This is presented to the best undergraduate geomorphological dissertation undertaken at a UK university.
Barnaby Bedford (University of Edinburgh)
Citation: a sophisticated, novel, multi-approach dissertation presented to a highly professional standard.
Title: To What Extent is Evidence from the Last Stadial a Proxy for the Long-Term Pattern of Glaciation in Scotland?
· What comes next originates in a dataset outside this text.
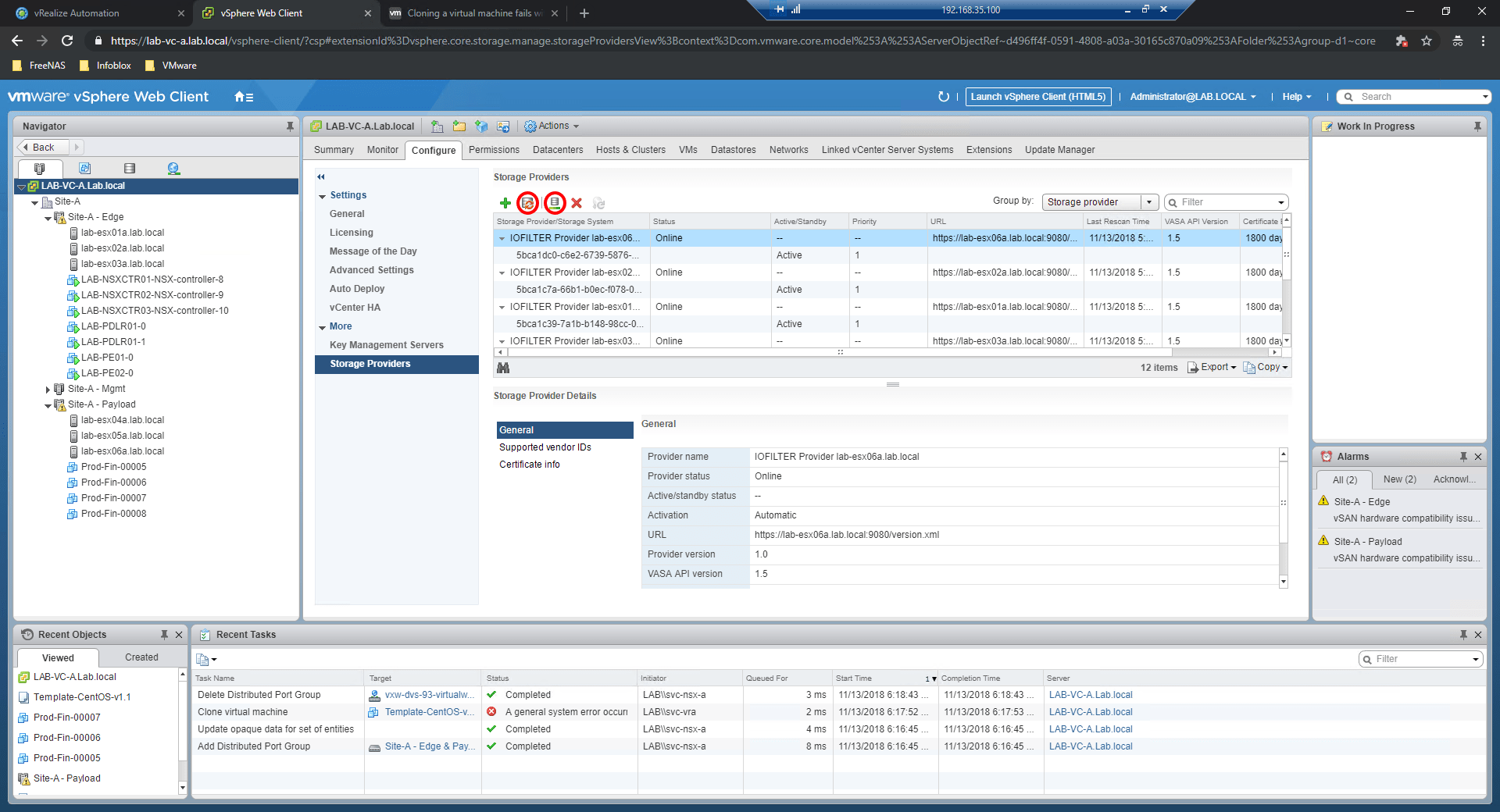Switch Navigator to the Networking view icon
1500x812 pixels.
tap(173, 169)
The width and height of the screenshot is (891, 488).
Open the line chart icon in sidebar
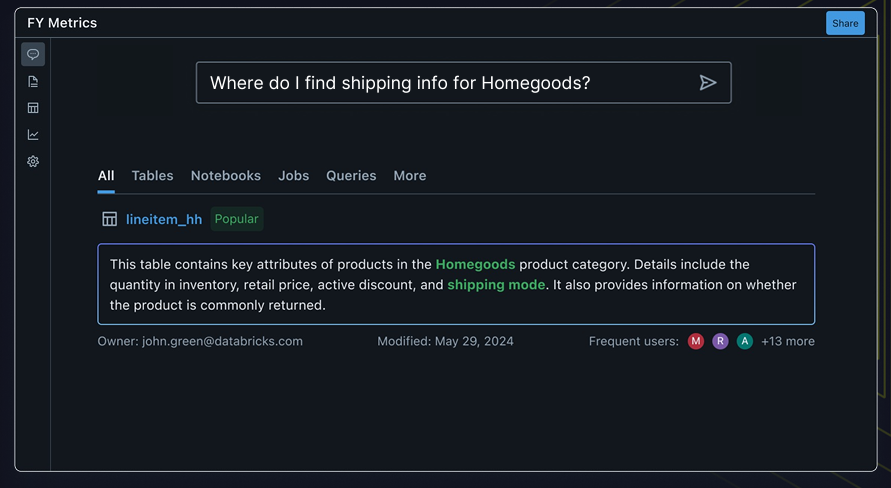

Quaternary glaciations have exerted a considerable erosive force across the Scottish landscape. Numerous studies have attempted to reconstruct the extent and dynamics of the most recent ice mass, that of the Loch Lomond Stadial (ca. 12.9-11.5ka BP) from a varied catalogue of geological and geomorphological data. This research aimed to assess the extent to which the ice cap that covered western Scotland at this time represents the long-term pattern of glaciation and more importantly erosion. A recent empirically-validated numerical reconstruction by Golledge and others (2009) provided ice thickness, basal temperature and basal velocity for the calculation of basal shear stress across Scotland which could broadly be used here to infer the likely distribution of erosion during the Loch Lomond Stadial. The modelled data was compared to data relating to valley morphology extracted from a DTM along Glen Lyon, Western Grampian Highlands. A long- profile allowed the assessment of longitudinal variations in basal shear stress relative to overdeepend rock basins – a direct result of increased erosion at a glacier bed. 25 valley cross- profiles were extracted and a general power law used to determine the shape and width-depth relationship at various stages along the glen that could then be compared to data from the ice sheet model. It was found that the macro-scale geomorphological evidence supports multiple styles of glaciation. These styles have variously occurred during entire stadials or at certain times during the growth and decay of larger ice sheets. The orientation of the preglacial topography appears to play an important role in determining ice flow conditions and hence the spatial and temporal pattern of erosion at the ice-bed interface. Future research could incorporate cosmogenic nuclide exposure dating and model data for the more expansive Main Late Devensian ice sheet to allow a more holistic approach to assessing the importance of a single style of glaciation on valley morphology.